Romick: I wish I had said that.
Forbes: Explain the thing.
Romick: It’s a wonderful turn of phrase. We look at the Fed and we look at the actions they’ve taken and we look at statements that have been made by Ben Bernanke, who in 2006 didn’t think there was a housing crisis, quoted as saying such. In 2007, didn’t see the subprime issues being much of an issue. In 2008, argued that there wasn’t a recession coming, the we weren’t on the precipice of a recession. And also said at that point in time that Fannie and Freddie were solid. In 2009, they told us that the Fed would not monetize the debt. Then in 2012, he wraps it all up with the statement that us along with other central banks of developed economies are in the process of learning by doing. Doesn’t give you a great deal of comfort. So this academic argument that many economists have is just that. And how it actually will manifest itself as it’s put in place is anybody’s guess. So they’re hoping that this academic argument will alchemize into reality.
Forbes: You use that word “alchemize” deliberately?
Romick: Deliberately. And without any evidence that they actually have the skill set to do that or that their past prognostications have been anything close to accurate. And we’re giving them trillions of dollars of our money to bet with. To me (and I’m not an economist) that’s scary.
Forbes: The fact that you’re not an economist is probably a good thing. You wouldn’t believe this stuff out of thin air. Yes, it always works. Getting on the investing side, in the past, you’ve closed funds. Explain why you did that and what decision goes into opening and closing.

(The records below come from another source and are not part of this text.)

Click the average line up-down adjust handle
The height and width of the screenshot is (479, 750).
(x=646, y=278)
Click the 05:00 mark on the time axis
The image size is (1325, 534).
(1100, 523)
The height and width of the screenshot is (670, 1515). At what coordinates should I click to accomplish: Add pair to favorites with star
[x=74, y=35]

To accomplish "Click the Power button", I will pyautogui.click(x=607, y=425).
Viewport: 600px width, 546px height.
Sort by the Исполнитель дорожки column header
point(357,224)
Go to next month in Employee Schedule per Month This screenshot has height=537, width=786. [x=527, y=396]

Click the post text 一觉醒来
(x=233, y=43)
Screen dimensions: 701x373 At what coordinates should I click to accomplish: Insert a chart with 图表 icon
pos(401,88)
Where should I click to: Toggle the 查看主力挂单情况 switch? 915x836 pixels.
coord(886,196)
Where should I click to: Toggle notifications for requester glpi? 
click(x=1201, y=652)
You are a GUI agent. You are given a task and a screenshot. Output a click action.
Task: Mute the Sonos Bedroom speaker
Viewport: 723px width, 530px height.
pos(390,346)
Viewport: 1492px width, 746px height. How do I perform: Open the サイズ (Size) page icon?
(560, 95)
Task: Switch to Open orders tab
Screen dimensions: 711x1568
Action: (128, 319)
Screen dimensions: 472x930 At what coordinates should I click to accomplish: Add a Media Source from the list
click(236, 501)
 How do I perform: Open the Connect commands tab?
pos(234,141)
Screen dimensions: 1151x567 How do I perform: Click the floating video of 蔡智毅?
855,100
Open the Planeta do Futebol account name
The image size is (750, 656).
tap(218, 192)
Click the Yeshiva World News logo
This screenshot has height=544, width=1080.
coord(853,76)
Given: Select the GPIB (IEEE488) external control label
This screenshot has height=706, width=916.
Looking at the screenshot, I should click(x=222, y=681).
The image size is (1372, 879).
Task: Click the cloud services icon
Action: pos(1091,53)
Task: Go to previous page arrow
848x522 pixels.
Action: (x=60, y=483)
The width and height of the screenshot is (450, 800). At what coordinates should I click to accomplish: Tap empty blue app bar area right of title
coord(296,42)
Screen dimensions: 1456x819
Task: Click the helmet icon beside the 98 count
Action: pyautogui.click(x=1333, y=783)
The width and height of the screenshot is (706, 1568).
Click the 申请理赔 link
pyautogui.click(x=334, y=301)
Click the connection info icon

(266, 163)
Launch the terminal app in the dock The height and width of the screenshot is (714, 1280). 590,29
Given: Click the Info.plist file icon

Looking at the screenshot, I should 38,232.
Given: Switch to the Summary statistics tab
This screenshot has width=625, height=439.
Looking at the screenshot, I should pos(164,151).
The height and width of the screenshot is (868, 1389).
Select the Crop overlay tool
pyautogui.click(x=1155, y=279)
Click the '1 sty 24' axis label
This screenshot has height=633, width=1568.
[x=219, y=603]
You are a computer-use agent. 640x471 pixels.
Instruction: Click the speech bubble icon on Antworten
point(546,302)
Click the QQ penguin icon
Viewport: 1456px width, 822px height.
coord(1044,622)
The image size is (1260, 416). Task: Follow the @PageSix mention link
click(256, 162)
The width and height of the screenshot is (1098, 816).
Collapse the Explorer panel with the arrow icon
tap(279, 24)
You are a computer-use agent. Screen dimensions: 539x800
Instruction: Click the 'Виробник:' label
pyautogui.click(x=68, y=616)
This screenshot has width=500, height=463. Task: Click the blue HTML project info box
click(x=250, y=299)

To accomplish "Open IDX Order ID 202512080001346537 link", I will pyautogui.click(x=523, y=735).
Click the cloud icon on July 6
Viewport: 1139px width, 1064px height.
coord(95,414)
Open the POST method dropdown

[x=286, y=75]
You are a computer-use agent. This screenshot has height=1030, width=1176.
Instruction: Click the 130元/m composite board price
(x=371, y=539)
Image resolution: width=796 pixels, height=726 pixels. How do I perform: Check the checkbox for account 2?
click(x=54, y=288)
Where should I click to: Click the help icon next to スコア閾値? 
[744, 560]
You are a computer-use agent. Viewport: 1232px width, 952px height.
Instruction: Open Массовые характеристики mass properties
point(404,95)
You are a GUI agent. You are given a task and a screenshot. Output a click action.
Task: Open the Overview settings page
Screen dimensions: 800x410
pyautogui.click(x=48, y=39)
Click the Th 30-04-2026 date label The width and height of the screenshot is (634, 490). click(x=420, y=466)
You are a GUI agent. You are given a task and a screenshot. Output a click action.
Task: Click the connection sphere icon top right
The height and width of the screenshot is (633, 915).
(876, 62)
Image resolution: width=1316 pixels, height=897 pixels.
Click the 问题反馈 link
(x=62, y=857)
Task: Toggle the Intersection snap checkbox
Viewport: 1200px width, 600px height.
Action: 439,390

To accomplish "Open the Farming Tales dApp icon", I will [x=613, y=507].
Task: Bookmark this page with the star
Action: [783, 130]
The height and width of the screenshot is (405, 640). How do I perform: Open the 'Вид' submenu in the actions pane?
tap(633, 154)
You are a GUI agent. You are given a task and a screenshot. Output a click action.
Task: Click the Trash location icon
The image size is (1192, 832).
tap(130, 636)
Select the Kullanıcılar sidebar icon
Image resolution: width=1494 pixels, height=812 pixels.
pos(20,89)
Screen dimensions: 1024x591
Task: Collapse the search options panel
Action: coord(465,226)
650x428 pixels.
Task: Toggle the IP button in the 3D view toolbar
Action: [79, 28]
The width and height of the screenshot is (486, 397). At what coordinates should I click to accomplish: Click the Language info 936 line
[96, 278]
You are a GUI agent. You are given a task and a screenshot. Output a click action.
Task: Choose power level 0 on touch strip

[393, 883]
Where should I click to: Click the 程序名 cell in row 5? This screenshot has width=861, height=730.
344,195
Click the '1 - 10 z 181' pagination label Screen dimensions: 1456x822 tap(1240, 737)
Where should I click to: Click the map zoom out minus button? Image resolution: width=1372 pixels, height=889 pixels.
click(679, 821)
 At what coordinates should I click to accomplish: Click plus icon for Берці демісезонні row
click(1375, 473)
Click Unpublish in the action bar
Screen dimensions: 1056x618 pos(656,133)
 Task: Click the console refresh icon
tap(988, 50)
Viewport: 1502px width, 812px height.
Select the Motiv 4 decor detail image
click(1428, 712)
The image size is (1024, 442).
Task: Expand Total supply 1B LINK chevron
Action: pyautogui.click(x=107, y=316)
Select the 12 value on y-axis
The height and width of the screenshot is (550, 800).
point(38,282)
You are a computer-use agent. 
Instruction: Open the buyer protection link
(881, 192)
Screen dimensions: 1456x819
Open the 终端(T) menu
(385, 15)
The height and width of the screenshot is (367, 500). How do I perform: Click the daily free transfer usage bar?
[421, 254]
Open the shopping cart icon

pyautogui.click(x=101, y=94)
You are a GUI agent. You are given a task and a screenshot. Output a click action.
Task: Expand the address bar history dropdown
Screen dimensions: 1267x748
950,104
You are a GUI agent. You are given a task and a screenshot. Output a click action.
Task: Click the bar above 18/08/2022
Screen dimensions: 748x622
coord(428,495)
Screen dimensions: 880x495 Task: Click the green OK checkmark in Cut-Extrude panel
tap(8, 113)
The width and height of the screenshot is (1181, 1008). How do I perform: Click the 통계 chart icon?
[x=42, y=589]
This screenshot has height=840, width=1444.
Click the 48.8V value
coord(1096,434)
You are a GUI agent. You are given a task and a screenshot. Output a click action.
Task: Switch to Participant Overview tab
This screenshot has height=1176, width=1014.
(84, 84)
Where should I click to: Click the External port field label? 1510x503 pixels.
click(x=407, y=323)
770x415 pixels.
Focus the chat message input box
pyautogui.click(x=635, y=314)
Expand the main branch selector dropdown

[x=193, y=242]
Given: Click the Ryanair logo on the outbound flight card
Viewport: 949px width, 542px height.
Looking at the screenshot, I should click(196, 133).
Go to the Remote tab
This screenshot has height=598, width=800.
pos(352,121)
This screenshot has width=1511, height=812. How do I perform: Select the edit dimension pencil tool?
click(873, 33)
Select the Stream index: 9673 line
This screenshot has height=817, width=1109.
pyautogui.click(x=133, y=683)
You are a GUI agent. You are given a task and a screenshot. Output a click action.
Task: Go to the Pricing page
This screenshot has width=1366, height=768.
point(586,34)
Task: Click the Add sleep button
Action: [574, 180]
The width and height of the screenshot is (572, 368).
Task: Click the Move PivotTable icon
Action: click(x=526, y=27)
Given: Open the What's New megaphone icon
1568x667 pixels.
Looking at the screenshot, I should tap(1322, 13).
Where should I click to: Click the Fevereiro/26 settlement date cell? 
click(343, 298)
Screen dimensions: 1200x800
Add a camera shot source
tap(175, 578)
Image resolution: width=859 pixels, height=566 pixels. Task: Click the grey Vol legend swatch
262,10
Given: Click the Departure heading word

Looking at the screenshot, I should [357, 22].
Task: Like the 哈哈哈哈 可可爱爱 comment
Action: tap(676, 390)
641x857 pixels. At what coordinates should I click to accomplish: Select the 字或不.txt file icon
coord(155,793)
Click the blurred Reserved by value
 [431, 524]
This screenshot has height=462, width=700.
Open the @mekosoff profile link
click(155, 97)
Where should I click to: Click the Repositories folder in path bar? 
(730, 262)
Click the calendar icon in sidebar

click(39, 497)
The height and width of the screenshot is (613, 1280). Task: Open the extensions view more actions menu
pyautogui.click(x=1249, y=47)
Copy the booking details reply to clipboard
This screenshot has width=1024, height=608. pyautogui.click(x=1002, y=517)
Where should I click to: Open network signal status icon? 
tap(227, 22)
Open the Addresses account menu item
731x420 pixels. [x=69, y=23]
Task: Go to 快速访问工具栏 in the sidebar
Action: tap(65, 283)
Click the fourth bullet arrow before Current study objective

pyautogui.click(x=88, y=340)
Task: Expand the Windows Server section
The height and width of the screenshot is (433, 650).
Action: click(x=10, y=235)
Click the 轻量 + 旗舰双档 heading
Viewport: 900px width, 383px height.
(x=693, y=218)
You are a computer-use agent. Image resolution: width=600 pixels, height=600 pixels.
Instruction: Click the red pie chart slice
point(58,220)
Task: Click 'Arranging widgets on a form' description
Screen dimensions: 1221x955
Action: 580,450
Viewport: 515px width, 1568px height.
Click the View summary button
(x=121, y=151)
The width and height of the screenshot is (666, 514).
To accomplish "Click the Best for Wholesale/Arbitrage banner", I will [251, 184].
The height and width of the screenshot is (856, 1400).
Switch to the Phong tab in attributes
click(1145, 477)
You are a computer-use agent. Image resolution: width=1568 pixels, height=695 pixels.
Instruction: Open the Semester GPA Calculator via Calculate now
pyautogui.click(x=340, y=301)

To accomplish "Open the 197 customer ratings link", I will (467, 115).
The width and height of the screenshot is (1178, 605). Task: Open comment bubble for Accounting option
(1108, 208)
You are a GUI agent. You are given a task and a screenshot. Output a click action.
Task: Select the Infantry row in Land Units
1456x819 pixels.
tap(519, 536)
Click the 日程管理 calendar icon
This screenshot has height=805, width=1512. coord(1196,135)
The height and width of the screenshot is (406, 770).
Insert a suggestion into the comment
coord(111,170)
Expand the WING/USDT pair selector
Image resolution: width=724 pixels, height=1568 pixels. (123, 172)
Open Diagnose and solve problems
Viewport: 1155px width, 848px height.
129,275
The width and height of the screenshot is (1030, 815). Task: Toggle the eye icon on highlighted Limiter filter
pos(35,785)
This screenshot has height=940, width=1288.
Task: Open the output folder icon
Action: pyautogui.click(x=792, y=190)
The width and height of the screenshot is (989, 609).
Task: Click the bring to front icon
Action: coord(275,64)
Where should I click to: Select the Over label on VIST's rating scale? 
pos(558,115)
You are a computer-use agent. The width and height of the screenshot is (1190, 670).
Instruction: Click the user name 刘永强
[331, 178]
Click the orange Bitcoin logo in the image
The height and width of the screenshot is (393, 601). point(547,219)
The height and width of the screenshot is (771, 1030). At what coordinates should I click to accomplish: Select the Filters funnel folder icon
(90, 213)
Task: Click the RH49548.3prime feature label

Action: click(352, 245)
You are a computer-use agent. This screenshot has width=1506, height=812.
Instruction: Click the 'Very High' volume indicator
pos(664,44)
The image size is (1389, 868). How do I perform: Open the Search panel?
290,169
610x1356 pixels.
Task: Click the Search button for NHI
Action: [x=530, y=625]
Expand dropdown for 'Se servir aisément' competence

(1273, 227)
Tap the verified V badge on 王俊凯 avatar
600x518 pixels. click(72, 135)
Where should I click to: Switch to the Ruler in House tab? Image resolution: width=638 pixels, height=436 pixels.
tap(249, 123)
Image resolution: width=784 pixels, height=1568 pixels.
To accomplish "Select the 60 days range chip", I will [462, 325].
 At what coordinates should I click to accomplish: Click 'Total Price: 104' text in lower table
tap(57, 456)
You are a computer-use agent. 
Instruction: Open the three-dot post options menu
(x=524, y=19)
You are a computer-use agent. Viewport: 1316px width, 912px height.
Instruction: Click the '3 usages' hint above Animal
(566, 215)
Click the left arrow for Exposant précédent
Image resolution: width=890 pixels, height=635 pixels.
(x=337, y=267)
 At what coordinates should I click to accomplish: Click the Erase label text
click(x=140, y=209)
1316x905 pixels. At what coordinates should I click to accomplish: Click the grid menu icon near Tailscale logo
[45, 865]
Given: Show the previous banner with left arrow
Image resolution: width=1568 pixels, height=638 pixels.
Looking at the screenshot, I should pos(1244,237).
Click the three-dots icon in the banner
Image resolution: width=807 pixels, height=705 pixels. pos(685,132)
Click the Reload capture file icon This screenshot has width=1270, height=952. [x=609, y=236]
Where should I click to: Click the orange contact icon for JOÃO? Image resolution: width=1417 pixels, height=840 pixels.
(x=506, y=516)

Romick: I used to basically run my fund myself. You’re referring specifically to the FPA Crescent Fund.
Forbes: 2005, yes.
Romick: And I closed the fund in 2005. I was more or less running the fund by myself. And I wasn’t seeing much opportunity. So as I wrote at that time I said that, “Until we see more opportunity and have built up a team, I’m not going to reopen the fund.” So 2008 rolls around and there was a lot of opportunity. I spent the last few years building a team. And that allowed us to reopen, because we had the ability to deploy the capital. I think that as long as one has a stated goal, as one believes they can continue to deliver on that goal, one can remain open. I felt in 2005 that I wasn’t going to be able to.
Forbes: In terms of building a team, you mentioned a disdain for MBAs. Do you share that?